Hengel pretty much goes with Tcherikover here, only Hengel says that Jason's Hellenistic reform chipped away at the law. Tcherikover does not really believe this, for he says, "Any change in the manner of worship or offence to monotheistic purity would without doubt have provoked a reaction among the common people in Judea and Jerusalem, but no such reaction is heard of at the time of the Hellenistic reform." Victor Tcherikover, "The Hellenistic Movement in Jerusalem and Antiochus' Persecutions," The Hellenistic Age (New Brunswick: Rutgers, 1972) 128.
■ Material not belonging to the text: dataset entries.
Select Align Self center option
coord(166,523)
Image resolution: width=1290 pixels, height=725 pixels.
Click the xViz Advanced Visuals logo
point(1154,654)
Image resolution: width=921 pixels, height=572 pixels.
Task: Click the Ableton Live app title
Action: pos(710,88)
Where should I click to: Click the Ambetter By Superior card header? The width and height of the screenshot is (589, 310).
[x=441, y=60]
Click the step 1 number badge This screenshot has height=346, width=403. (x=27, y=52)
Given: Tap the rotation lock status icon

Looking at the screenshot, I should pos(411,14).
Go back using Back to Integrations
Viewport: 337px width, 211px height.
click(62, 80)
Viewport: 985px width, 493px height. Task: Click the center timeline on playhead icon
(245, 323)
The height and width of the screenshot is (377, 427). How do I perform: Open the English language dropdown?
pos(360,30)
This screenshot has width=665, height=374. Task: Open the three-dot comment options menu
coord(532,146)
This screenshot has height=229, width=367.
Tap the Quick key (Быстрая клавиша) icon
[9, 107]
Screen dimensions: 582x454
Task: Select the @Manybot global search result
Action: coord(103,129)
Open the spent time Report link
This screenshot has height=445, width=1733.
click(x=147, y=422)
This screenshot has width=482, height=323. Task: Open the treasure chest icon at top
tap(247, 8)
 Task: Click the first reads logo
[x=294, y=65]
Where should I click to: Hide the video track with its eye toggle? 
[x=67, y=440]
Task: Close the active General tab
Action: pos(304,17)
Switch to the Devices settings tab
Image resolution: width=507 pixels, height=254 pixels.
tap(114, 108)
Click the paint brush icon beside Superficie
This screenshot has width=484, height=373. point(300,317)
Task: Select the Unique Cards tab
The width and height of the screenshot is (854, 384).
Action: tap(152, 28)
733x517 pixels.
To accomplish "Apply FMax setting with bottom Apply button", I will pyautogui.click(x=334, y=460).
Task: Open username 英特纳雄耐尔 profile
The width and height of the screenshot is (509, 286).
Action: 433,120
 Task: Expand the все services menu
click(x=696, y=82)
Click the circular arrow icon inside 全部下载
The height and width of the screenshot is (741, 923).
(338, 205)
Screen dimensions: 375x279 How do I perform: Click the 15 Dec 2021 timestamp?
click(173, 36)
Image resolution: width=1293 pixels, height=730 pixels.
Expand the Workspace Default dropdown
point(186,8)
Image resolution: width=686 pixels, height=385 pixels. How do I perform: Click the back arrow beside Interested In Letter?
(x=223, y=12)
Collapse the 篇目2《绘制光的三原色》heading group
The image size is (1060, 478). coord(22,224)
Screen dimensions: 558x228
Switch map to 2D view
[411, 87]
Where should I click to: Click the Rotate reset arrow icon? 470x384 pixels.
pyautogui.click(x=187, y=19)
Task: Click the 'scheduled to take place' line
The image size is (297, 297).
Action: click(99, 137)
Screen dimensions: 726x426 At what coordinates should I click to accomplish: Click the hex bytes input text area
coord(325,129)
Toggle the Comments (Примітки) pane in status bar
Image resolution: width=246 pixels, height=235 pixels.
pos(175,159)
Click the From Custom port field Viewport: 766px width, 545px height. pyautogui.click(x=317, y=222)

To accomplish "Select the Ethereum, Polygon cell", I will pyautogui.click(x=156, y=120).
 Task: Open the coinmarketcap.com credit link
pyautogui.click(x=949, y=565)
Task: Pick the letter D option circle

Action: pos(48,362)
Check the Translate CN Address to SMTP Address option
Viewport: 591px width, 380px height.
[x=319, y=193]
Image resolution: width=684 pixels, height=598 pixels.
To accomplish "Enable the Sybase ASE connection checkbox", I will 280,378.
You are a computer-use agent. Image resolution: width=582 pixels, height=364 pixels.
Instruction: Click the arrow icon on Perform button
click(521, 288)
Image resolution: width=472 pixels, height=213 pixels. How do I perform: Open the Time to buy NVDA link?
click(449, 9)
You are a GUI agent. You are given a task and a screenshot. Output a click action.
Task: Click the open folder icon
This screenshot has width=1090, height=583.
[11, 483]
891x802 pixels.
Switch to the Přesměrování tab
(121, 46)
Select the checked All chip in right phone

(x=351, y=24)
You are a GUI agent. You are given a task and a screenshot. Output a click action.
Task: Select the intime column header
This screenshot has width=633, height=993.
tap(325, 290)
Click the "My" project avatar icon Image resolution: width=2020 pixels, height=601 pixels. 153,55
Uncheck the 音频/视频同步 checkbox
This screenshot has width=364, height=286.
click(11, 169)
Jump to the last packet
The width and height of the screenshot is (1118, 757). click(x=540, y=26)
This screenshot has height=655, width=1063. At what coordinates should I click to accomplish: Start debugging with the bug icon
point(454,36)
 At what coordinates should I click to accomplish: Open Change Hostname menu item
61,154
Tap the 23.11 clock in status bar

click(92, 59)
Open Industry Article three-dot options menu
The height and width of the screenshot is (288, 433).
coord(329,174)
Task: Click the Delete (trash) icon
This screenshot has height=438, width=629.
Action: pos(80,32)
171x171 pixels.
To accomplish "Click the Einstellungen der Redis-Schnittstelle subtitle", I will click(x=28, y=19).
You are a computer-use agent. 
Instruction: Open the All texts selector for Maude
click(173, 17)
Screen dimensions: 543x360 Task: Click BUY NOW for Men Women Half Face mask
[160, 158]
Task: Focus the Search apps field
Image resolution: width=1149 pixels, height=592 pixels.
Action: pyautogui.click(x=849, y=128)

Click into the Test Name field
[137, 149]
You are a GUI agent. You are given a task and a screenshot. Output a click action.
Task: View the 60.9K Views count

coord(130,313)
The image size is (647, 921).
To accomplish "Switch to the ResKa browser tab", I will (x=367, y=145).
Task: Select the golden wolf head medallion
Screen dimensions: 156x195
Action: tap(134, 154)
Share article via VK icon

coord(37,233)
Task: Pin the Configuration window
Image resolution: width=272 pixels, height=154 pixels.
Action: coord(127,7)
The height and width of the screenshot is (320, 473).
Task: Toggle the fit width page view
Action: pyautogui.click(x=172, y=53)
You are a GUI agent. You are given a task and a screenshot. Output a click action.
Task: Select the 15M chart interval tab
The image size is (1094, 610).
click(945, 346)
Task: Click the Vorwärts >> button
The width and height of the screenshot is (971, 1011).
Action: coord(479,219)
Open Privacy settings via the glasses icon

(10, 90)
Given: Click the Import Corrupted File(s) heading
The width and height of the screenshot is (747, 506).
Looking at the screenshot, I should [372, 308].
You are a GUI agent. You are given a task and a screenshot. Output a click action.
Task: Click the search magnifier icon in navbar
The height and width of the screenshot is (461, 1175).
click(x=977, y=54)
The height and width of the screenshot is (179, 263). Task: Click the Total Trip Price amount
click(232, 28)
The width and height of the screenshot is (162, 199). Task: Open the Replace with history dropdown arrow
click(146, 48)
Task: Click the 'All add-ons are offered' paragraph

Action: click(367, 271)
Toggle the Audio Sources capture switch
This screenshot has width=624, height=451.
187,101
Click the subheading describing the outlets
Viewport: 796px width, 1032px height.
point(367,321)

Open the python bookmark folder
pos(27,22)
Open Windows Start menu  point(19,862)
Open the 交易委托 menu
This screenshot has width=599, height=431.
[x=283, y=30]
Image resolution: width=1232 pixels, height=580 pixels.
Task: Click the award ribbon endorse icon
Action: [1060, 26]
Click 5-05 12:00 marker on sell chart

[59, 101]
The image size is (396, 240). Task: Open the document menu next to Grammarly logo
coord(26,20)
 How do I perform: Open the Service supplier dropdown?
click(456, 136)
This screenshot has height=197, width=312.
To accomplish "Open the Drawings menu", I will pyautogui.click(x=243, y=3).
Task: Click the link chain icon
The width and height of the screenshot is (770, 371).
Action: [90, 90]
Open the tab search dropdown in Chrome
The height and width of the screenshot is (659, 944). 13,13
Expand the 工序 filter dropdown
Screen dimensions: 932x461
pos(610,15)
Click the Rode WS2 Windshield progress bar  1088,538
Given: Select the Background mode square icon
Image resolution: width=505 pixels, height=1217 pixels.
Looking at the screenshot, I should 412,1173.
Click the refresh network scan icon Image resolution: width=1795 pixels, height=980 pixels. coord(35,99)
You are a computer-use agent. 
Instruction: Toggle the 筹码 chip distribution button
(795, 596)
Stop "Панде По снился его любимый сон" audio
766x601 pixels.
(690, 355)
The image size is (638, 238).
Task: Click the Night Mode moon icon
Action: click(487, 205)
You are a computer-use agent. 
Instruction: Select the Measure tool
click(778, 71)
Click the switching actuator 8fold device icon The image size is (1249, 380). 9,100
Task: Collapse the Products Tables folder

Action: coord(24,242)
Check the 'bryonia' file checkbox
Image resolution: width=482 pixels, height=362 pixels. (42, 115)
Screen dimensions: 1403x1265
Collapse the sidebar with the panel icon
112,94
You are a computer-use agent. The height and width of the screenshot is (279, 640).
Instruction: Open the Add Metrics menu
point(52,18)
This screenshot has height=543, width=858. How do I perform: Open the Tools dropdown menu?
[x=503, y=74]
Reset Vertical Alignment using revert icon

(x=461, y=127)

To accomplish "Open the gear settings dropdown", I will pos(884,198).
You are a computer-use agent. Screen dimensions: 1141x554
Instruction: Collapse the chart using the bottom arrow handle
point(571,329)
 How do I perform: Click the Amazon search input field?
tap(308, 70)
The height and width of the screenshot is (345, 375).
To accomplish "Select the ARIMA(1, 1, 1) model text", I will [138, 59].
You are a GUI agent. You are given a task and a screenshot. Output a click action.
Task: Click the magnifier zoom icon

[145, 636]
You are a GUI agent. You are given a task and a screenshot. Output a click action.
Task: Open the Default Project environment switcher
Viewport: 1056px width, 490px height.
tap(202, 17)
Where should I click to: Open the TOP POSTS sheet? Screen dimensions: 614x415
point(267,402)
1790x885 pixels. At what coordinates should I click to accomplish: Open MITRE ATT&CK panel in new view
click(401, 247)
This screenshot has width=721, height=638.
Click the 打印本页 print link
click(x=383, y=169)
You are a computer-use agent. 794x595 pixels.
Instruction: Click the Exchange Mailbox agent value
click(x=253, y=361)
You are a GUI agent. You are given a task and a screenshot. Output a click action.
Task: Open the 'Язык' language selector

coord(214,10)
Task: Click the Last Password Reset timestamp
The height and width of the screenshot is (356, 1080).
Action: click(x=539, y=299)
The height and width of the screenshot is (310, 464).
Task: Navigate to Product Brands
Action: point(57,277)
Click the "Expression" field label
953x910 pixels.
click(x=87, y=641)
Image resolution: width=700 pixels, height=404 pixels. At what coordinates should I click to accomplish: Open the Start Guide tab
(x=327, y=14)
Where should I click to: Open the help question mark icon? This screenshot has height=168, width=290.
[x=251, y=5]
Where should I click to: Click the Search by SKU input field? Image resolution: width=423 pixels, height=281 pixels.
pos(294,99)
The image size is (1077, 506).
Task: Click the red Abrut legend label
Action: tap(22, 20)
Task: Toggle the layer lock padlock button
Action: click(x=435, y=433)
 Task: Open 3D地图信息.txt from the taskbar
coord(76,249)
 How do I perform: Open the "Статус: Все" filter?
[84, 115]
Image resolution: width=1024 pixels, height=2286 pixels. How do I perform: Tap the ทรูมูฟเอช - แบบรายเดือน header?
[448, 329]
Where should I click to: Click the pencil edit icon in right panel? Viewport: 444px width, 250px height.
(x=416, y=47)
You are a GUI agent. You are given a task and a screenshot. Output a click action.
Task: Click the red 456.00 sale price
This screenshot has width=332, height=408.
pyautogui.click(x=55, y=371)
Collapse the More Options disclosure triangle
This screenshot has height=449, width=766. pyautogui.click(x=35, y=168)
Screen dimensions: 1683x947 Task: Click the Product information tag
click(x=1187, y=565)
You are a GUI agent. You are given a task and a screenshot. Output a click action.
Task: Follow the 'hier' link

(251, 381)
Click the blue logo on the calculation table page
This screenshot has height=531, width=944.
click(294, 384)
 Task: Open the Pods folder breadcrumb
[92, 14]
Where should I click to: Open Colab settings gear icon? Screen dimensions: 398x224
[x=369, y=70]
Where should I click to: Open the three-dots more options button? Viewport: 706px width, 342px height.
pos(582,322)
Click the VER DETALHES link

The Hellenistic reform had to be bad enough to be a cause for God to punish Jerusalem (according to II Maccabees and IV Maccabees), but not bad enough to spark a revolt among pious Jews.

One thing to look into is how Jewish law inhibited interaction with foreigners, since Hellenization was the reverse of this. That could give some indication as to how Hellenization challenged the Jewish politeia.

2. "The complaints which the delegation of two hundred Pharisees brought in the spring of 63 BC to Pompey in Damascus in effect confirm the step which the Teacher of Righteousness had taken about ninety years earlier. They sound like the accusations of II Macc. against Jason and Menelaus: the Hasmonean leaders had 'done away with the ancestral laws'...and unjustly enslaved the citizens (Diod., 40 fr. 2...)" (227).

Hengel quotes the Jewish historian Eupolemus. His writings may be worth looking at to see how he believed the Hasmoneans undermined the Jewish ancestral laws. But it looks like such an accusation was a standard charge. We saw that Josephus used it when he discussed Herod's openness to the Gentiles (see Paper on IV Maccabees: Some Josephus Passages).